Windows laptops gearing up to battle Chromebooks for low-end supremacy
Return of the netbook? Microsoft partners plan for holiday assault
Despite grumbles from traditional PC users, low-end Chromebooks are starting to take off—and Microsoft doesn’t want to give away that portion of the notebook market entirely to Google and co.
At its Worldwide Partner Conference 2014 in Washington, D.C. today, Microsoft brought out chief operating officer, Kevin Turner, to share news that lower-priced Windows laptops are due out later this year to try and disrupt the rise of Google’s cloud-centric devices.
According to The Verge, HP will offer a laptop for just US$199 (about £117) this holiday season, which it refers to as a “Stream” device but offered no other details. The company will reportedly also have 7in and 8in Stream devices for US$99 (~£58) this fall, which has us wondering exactly what you’ll get for that tiny sum of money.
Meanwhile, Toshiba will have an 11.6in laptop—that has a 32GB SSD and weighs in at 2.4 pounds—selling for US$249 (~£146). Microsoft also pointed out that Acer already has a top-selling model out at the latter price: the Acer Aspire ES1 (pictured above), which packs a 2.16Ghz Celeron, 4GB RAM, a 500GB hard drive, and a 15.6in display.

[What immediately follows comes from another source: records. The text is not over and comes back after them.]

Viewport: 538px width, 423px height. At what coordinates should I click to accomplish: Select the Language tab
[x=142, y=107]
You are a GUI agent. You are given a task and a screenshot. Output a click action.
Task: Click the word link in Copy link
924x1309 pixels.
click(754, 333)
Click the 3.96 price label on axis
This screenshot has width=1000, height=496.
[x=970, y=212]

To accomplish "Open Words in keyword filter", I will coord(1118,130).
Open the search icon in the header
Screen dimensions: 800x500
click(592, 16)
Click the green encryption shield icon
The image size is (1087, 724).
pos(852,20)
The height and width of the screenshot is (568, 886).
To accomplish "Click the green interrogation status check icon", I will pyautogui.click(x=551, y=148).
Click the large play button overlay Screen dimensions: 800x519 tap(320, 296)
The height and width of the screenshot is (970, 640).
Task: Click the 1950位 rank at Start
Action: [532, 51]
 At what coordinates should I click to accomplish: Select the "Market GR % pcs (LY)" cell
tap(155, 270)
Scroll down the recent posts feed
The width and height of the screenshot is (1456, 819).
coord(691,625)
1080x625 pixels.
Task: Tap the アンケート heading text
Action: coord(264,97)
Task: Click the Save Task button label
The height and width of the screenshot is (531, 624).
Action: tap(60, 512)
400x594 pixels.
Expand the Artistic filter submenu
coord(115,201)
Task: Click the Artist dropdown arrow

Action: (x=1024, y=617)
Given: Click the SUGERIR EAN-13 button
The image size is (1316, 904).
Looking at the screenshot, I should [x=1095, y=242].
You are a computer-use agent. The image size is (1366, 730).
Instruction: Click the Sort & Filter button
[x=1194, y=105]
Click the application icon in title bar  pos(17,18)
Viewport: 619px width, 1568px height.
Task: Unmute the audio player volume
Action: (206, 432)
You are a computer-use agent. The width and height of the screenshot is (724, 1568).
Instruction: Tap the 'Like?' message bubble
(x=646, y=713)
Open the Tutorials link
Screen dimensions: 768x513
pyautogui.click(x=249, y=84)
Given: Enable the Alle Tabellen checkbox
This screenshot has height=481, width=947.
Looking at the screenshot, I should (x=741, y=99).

“We’ve got a great value proposition against Chromebooks,” said Turner. “We are not ceding the market to anyone.”
Microsoft likes to point out the deficiencies of a Chromebook compared to a standard Windows-centric PC—like the inability to run native apps or the full Office experience—but it remains to be seen whether these lowest of the low-end options prove capable enough to reliably do everything the company says they will.